Exercise directions -> Every line of the entries that holds the word "Switch" is to be copied.

Data entries:
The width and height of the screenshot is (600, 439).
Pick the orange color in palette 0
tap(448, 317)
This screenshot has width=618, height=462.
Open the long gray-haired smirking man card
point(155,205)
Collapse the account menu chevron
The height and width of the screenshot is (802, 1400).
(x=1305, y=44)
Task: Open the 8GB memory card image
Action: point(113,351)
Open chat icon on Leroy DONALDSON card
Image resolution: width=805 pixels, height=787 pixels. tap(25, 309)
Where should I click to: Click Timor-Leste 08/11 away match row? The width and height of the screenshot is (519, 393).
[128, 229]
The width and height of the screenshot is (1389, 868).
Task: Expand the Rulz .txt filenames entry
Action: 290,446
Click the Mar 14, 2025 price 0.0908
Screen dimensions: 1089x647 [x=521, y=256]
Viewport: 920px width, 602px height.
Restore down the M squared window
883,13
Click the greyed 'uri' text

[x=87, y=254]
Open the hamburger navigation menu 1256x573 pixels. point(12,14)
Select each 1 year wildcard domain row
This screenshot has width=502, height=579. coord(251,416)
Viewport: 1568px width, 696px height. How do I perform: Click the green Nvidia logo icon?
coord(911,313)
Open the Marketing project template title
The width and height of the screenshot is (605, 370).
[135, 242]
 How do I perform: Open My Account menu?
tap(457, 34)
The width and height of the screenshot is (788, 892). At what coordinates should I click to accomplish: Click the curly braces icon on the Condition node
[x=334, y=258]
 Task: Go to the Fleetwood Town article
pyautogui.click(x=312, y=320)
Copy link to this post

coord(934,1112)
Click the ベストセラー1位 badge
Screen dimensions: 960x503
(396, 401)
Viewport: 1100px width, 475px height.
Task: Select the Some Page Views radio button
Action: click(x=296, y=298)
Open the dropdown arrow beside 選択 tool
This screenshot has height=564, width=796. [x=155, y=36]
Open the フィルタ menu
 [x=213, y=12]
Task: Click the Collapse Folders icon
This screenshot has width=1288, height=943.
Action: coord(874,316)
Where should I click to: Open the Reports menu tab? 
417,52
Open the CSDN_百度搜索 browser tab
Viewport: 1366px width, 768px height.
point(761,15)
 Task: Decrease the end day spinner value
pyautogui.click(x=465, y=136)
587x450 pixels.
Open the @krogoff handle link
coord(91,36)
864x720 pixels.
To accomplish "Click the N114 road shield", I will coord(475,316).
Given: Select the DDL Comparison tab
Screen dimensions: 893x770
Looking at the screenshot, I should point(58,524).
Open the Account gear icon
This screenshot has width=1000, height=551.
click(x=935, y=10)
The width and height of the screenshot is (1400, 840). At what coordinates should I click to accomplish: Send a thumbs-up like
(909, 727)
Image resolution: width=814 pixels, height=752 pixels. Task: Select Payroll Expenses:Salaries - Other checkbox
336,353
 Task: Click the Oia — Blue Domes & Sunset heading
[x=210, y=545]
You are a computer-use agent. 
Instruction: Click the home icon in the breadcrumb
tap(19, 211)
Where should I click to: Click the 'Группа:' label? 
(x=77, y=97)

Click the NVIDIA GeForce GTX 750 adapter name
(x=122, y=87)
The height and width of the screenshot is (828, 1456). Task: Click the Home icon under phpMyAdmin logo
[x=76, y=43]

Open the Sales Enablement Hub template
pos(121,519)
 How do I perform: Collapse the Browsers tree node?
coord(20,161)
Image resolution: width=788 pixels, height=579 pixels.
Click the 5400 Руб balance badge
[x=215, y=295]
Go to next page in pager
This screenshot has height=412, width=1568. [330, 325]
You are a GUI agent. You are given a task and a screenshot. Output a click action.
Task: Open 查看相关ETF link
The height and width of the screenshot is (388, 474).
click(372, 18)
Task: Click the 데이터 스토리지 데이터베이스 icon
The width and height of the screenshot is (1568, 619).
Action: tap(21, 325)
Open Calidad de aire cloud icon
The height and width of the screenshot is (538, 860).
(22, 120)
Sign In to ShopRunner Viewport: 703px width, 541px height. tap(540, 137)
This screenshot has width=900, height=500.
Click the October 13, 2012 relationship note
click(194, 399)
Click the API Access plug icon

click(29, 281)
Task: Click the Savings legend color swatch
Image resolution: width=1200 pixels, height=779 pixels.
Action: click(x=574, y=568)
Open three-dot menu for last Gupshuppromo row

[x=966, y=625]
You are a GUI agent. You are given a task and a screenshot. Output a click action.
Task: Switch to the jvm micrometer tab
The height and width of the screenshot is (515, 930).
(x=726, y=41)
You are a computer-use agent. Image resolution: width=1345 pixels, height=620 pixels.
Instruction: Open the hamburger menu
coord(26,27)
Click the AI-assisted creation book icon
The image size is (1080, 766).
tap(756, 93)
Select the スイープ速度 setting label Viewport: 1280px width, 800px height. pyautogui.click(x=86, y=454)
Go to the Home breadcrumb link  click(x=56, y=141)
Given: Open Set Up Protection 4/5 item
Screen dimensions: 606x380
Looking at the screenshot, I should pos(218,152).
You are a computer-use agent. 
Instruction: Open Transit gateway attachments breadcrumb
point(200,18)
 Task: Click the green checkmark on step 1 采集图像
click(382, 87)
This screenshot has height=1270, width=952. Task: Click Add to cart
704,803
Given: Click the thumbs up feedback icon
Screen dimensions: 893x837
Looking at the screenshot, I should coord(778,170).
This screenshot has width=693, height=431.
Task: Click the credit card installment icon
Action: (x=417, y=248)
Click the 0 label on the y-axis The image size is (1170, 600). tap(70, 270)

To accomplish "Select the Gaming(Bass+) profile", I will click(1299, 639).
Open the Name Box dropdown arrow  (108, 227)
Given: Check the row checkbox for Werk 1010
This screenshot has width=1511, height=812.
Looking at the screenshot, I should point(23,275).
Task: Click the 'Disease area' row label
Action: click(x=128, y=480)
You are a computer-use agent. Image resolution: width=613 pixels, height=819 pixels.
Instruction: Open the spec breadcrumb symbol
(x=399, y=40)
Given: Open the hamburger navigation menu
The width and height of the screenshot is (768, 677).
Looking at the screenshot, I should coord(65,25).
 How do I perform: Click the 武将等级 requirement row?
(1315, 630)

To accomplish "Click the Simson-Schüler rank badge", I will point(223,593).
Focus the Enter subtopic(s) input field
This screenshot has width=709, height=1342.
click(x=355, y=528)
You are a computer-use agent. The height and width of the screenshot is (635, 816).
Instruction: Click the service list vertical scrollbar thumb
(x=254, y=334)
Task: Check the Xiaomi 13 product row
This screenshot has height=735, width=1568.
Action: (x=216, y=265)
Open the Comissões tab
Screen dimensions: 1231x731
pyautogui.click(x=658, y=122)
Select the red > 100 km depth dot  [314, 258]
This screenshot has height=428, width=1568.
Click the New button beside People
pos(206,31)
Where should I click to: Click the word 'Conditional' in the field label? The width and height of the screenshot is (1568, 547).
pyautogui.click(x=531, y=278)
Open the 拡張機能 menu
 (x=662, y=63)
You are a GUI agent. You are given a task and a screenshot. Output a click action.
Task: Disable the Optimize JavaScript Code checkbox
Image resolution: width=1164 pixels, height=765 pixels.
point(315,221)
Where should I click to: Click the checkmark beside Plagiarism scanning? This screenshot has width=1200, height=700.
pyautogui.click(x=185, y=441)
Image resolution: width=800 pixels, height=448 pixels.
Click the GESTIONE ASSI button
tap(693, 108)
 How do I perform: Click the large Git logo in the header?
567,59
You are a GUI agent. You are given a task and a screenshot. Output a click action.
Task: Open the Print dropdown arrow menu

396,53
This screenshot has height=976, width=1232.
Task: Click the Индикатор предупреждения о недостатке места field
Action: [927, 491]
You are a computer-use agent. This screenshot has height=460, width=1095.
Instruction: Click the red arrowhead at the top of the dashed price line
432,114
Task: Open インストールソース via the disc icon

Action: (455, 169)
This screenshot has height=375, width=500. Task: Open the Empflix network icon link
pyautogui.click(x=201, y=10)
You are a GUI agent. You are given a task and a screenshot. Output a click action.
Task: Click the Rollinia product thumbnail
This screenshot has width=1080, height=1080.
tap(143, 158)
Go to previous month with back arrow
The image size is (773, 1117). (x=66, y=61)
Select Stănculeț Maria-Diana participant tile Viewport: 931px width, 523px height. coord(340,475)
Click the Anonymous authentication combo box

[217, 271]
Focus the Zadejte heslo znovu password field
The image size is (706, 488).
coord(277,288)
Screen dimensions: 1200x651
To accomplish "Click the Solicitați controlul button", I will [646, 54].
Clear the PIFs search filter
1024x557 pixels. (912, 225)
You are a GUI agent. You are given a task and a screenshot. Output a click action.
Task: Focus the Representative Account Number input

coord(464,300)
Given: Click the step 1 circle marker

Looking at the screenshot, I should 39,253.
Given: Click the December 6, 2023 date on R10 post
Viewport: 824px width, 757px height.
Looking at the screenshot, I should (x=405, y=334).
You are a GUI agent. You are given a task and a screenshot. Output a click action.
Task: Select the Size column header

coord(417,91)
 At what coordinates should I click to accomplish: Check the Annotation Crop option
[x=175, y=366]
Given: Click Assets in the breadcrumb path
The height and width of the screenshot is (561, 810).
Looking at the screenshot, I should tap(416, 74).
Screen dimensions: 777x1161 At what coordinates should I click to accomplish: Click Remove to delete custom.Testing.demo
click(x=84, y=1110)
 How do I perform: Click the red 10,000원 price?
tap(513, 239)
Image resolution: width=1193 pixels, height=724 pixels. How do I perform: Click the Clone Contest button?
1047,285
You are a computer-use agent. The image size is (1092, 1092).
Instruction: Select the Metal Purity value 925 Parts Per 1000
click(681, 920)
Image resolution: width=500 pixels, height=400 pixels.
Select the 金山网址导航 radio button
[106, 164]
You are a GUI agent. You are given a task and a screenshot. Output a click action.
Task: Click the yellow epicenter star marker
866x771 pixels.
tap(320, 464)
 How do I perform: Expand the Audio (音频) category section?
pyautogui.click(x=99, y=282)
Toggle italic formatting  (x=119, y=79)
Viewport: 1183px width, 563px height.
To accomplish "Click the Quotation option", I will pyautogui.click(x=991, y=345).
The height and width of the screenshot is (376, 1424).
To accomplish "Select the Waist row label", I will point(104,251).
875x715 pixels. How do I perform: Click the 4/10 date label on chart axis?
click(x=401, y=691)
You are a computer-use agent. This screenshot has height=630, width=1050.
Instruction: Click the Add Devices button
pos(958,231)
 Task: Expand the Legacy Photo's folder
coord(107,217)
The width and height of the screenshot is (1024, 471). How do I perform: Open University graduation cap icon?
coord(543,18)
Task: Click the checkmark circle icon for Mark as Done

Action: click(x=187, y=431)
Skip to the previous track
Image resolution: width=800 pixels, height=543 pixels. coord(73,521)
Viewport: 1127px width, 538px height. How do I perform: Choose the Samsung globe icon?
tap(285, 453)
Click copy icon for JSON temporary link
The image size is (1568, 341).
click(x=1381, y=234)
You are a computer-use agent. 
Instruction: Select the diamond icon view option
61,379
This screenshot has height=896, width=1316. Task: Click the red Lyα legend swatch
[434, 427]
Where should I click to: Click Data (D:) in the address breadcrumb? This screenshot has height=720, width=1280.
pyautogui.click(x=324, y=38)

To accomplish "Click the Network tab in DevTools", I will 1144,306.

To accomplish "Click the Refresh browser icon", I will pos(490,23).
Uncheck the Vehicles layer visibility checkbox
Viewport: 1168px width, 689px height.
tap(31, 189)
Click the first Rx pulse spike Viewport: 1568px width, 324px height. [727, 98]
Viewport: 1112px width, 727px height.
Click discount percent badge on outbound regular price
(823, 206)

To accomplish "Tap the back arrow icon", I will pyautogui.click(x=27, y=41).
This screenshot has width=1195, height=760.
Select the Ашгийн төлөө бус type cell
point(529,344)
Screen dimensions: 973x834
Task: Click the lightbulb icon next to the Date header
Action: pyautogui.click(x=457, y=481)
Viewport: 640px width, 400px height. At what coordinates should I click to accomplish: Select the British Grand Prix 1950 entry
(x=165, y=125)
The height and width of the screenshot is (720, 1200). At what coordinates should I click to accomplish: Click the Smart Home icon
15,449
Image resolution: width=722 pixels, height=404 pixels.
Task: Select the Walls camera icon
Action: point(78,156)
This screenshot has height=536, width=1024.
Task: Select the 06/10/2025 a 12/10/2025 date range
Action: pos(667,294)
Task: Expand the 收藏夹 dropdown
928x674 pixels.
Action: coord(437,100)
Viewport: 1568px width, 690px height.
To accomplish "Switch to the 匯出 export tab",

Expected answer ->
Task: Switch to the jvm micrometer tab
To accomplish "Switch to the 匯出 export tab",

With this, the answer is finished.